Tasks to carry out:
**1)** In the Ashford biography, in what year did he earn his PhD in Neuroscience?
**2)** Repeat the part of the Ashford biography that begins at the words "John Wesson Ashford is" and stops after "at Stanford University.".

- Born: May 29, 1948 (age 78) San Francisco, United States
- Education: University of California, Berkeley
- Occupations: Psychiatrist Neuroscientist
- Years active: 1978-present
- Employer: VA Palo Alto Health Care System
- Known for: Work on Alzheimer’s disease

= John Wesson Ashford =

American psychiatrist and neuroscientist

John Wesson Ashford is an American psychiatrist and neuroscientist. His studies include Alzheimer's disease and its effects on human memory. Ashford is Chair of the Memory Screening Advisory Board of the Alzheimer's Foundation of America, and a senior editor of the Journal of Alzheimer's Disease. He also serves as a Director of the War Related Illness and Injury Study Center in the VA Palo Alto Health Care System, as well as the clinical professor of Psychiatry and Behavioral Sciences (affiliated) at Stanford University.

==Early life and education==
Ashford was born in San Francisco, California on May 29, 1948. He earned his Bachelor of Arts degree at the University of California, Berkeley in 1970, and attended the University of California, Los Angeles (UCLA), where he obtained both an MD in 1974 and a PhD in 1984 in Neuroscience. He completed his Psychiatry Residency training in 1979 and had 2 years of post-doctoral training in the MHTP (Mental Health Training Program) at the UCLA Brain Research Institute.

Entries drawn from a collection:
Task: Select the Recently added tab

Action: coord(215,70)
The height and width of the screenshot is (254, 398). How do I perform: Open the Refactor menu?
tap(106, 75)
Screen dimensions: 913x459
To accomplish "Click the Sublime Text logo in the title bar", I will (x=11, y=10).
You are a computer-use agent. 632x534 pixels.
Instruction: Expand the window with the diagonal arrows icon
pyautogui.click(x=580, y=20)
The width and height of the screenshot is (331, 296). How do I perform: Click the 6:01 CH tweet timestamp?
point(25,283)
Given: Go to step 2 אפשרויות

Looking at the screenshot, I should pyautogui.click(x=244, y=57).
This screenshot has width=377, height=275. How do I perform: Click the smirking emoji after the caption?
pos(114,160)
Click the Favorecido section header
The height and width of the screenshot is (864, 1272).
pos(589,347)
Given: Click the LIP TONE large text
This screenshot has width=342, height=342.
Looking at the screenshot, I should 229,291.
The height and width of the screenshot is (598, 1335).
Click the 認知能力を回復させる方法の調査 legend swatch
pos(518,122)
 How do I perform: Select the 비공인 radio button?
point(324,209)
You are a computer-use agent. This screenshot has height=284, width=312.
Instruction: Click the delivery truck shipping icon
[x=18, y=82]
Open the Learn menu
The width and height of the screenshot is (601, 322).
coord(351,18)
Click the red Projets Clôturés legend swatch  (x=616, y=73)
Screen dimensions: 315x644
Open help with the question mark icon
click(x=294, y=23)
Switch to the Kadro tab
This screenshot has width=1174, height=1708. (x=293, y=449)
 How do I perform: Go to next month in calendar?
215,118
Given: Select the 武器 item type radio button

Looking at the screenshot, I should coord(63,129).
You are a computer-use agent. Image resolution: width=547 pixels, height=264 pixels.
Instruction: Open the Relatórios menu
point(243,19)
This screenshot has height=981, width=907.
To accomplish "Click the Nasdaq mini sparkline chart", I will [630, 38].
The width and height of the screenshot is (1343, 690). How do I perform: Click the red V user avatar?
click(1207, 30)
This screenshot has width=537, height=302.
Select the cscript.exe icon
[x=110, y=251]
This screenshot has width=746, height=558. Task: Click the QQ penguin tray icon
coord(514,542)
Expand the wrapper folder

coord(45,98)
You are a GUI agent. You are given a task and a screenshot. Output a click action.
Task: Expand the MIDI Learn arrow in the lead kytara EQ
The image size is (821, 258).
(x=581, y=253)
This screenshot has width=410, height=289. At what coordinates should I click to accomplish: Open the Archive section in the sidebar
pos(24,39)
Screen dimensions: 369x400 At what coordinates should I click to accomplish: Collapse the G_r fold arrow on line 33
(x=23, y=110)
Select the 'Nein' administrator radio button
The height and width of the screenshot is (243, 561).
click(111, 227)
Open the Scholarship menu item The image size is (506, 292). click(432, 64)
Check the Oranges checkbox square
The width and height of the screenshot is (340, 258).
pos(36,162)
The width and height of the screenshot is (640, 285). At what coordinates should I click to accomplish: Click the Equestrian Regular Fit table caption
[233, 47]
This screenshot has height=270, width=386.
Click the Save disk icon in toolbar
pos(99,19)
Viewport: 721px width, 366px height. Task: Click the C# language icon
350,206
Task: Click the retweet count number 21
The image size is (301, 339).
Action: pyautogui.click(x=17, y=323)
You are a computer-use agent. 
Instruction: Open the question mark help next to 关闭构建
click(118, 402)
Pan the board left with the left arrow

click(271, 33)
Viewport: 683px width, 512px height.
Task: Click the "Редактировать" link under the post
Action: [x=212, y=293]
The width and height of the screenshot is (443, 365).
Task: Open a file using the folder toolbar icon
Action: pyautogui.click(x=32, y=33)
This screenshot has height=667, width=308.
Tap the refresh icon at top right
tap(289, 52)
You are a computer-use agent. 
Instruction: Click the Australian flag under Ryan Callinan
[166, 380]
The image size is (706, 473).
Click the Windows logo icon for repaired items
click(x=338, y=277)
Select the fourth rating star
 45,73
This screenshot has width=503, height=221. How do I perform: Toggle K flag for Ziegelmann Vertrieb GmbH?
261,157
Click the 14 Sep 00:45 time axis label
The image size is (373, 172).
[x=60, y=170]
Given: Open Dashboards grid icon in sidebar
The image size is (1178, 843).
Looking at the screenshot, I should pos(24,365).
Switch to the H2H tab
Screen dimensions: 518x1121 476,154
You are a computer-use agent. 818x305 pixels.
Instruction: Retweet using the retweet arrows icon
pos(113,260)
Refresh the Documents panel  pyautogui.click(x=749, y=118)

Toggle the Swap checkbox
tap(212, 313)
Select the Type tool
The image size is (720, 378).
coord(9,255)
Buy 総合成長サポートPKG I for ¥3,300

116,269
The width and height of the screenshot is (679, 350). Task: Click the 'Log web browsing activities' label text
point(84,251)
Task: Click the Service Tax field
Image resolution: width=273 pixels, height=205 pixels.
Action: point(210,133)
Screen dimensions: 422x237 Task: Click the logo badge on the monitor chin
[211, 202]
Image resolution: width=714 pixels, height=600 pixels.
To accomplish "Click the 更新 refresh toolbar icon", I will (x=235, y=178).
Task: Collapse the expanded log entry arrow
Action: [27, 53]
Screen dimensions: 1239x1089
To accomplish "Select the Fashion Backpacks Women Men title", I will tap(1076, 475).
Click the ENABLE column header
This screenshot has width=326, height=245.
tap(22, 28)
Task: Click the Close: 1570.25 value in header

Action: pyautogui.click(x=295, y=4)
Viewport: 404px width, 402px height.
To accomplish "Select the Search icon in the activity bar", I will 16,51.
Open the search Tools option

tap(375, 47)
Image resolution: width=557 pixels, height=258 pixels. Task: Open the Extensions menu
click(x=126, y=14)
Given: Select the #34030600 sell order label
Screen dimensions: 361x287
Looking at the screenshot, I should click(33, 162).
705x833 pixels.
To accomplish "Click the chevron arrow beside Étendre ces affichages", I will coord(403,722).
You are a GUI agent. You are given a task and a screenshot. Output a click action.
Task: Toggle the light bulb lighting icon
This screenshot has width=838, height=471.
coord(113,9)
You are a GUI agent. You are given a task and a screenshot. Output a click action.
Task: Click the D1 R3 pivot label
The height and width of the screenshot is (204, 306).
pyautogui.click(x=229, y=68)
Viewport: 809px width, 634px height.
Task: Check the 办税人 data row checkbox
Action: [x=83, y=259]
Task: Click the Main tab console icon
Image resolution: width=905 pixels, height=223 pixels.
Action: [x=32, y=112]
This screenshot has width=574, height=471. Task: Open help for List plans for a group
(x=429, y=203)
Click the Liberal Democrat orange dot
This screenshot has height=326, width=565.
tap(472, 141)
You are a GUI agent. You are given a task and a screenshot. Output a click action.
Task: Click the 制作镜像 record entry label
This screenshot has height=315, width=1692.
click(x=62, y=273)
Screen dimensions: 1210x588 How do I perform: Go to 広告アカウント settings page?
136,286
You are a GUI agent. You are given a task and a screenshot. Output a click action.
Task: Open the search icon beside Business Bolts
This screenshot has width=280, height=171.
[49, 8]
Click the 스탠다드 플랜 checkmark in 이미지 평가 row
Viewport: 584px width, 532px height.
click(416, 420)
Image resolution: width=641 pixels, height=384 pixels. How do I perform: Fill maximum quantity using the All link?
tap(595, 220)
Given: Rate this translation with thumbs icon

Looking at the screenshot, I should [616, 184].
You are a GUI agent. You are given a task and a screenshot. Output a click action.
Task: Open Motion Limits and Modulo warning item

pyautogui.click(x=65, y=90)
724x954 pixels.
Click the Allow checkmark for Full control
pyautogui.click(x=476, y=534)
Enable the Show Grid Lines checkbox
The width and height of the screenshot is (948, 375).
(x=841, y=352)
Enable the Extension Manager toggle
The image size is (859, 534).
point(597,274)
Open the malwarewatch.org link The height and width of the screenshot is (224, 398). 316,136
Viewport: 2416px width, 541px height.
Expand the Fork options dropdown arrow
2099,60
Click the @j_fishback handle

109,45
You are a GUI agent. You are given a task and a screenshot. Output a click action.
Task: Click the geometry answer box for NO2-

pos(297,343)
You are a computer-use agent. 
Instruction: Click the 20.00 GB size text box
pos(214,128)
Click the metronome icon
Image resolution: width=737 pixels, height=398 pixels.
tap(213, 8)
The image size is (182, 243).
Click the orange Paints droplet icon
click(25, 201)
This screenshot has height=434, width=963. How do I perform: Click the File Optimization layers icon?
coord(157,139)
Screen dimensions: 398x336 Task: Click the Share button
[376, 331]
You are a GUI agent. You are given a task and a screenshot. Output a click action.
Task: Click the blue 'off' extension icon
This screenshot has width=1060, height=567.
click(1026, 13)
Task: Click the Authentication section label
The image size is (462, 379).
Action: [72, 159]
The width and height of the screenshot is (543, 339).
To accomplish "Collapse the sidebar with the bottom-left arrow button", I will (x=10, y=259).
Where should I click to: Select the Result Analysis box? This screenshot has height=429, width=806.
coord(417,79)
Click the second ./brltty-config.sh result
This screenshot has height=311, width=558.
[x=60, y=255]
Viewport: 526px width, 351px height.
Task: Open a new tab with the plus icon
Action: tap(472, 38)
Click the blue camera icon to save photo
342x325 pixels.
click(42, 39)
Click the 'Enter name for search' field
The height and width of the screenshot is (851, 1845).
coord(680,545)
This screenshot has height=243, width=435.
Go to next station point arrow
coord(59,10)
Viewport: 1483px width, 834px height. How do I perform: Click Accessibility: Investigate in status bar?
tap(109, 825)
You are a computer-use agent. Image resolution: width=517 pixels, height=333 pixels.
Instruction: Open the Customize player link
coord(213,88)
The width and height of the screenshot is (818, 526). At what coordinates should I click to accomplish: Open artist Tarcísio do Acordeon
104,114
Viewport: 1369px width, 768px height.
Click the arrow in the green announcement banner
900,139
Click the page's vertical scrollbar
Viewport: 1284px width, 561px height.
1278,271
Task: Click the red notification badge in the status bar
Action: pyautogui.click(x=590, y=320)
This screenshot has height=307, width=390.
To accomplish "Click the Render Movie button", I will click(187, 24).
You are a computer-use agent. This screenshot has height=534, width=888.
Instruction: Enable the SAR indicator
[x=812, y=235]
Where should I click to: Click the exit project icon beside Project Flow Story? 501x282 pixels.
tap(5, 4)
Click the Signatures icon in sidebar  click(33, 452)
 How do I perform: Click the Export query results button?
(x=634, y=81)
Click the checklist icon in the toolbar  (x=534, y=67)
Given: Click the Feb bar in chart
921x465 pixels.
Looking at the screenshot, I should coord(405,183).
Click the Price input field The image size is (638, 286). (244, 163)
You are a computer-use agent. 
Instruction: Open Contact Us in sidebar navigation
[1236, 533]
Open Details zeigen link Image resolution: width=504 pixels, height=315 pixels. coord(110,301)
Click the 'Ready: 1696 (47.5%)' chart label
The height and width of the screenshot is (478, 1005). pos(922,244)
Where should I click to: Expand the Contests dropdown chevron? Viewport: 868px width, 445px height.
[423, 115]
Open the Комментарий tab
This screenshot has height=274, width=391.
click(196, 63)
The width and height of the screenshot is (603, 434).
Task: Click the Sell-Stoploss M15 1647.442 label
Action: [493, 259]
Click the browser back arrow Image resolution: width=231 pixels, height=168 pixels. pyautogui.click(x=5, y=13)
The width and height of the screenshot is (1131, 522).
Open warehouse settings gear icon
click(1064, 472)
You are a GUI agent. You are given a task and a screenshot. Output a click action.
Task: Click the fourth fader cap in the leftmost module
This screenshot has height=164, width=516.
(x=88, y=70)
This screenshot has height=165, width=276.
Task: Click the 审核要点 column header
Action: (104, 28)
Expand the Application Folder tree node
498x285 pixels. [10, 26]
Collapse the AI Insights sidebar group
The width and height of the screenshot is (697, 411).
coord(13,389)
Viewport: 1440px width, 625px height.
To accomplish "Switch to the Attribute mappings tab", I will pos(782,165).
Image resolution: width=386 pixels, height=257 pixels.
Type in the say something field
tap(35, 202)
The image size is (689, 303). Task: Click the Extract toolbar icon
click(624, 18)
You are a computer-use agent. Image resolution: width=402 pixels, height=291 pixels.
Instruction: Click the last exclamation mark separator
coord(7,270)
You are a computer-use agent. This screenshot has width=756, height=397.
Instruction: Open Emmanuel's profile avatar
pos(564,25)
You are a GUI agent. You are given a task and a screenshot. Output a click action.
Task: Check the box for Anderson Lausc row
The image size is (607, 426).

Responses to the tasks:
**1)** 1984.

**2)**
John Wesson Ashford is an American psychiatrist and neuroscientist. His studies include Alzheimer's disease and its effects on human memory. Ashford is Chair of the Memory Screening Advisory Board of the Alzheimer's Foundation of America, and a senior editor of the Journal of Alzheimer's Disease. He also serves as a Director of the War Related Illness and Injury Study Center in the VA Palo Alto Health Care System, as well as the clinical professor of Psychiatry and Behavioral Sciences (affiliated) at Stanford University.